Excerpted data
* * * * *
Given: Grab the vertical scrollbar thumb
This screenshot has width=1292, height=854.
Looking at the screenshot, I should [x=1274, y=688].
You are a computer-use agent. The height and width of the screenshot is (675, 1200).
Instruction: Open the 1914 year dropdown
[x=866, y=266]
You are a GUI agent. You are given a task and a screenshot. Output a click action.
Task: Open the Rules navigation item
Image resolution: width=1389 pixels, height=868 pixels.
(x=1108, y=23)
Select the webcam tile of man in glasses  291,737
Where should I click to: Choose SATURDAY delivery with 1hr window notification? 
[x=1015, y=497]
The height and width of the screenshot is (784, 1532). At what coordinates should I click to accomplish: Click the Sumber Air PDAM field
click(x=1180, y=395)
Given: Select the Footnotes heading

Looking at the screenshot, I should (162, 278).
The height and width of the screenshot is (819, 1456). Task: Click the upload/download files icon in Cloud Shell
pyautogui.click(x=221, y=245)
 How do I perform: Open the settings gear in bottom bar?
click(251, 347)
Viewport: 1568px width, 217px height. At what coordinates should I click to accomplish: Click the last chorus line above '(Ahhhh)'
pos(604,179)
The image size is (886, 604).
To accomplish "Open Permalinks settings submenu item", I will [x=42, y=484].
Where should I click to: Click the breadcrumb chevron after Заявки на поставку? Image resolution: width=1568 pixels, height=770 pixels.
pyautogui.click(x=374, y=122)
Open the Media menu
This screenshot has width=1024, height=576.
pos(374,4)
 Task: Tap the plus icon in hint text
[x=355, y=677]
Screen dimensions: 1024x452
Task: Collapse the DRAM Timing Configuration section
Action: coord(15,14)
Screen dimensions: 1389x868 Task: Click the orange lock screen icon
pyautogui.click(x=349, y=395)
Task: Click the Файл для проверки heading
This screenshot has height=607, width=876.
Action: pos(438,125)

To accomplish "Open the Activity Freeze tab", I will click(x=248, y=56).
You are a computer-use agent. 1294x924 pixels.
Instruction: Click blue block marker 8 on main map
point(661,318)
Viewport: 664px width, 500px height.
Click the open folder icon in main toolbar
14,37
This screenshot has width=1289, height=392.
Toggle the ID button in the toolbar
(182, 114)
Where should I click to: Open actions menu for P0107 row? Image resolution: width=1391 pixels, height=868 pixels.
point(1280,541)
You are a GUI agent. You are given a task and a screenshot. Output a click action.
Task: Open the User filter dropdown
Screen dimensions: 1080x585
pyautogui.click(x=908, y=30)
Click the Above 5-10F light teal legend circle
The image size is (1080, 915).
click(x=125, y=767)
* * * * *
Work to complete
Rewrite the listing above, changing every "dropdown" to "drop-down list" and leaving everything else the same.

Exercise result
Given: Grab the vertical scrollbar thumb
This screenshot has width=1292, height=854.
Looking at the screenshot, I should [x=1274, y=688].
You are a computer-use agent. The height and width of the screenshot is (675, 1200).
Instruction: Open the 1914 year drop-down list
[x=866, y=266]
You are a GUI agent. You are given a task and a screenshot. Output a click action.
Task: Open the Rules navigation item
Image resolution: width=1389 pixels, height=868 pixels.
(x=1108, y=23)
Select the webcam tile of man in glasses  291,737
Where should I click to: Choose SATURDAY delivery with 1hr window notification? 
[x=1015, y=497]
The height and width of the screenshot is (784, 1532). At what coordinates should I click to accomplish: Click the Sumber Air PDAM field
click(x=1180, y=395)
Given: Select the Footnotes heading

Looking at the screenshot, I should (162, 278).
The height and width of the screenshot is (819, 1456). Task: Click the upload/download files icon in Cloud Shell
pyautogui.click(x=221, y=245)
 How do I perform: Open the settings gear in bottom bar?
click(251, 347)
Viewport: 1568px width, 217px height. At what coordinates should I click to accomplish: Click the last chorus line above '(Ahhhh)'
pos(604,179)
The image size is (886, 604).
To accomplish "Open Permalinks settings submenu item", I will [x=42, y=484].
Where should I click to: Click the breadcrumb chevron after Заявки на поставку? Image resolution: width=1568 pixels, height=770 pixels.
pyautogui.click(x=374, y=122)
Open the Media menu
This screenshot has width=1024, height=576.
pos(374,4)
 Task: Tap the plus icon in hint text
[x=355, y=677]
Screen dimensions: 1024x452
Task: Collapse the DRAM Timing Configuration section
Action: coord(15,14)
Screen dimensions: 1389x868 Task: Click the orange lock screen icon
pyautogui.click(x=349, y=395)
Task: Click the Файл для проверки heading
This screenshot has height=607, width=876.
Action: pos(438,125)

To accomplish "Open the Activity Freeze tab", I will click(x=248, y=56).
You are a computer-use agent. 1294x924 pixels.
Instruction: Click blue block marker 8 on main map
point(661,318)
Viewport: 664px width, 500px height.
Click the open folder icon in main toolbar
14,37
This screenshot has width=1289, height=392.
Toggle the ID button in the toolbar
(182, 114)
Where should I click to: Open actions menu for P0107 row? Image resolution: width=1391 pixels, height=868 pixels.
point(1280,541)
You are a GUI agent. You are given a task and a screenshot. Output a click action.
Task: Open the User filter drop-down list
Screen dimensions: 1080x585
pyautogui.click(x=908, y=30)
Click the Above 5-10F light teal legend circle
The image size is (1080, 915).
click(x=125, y=767)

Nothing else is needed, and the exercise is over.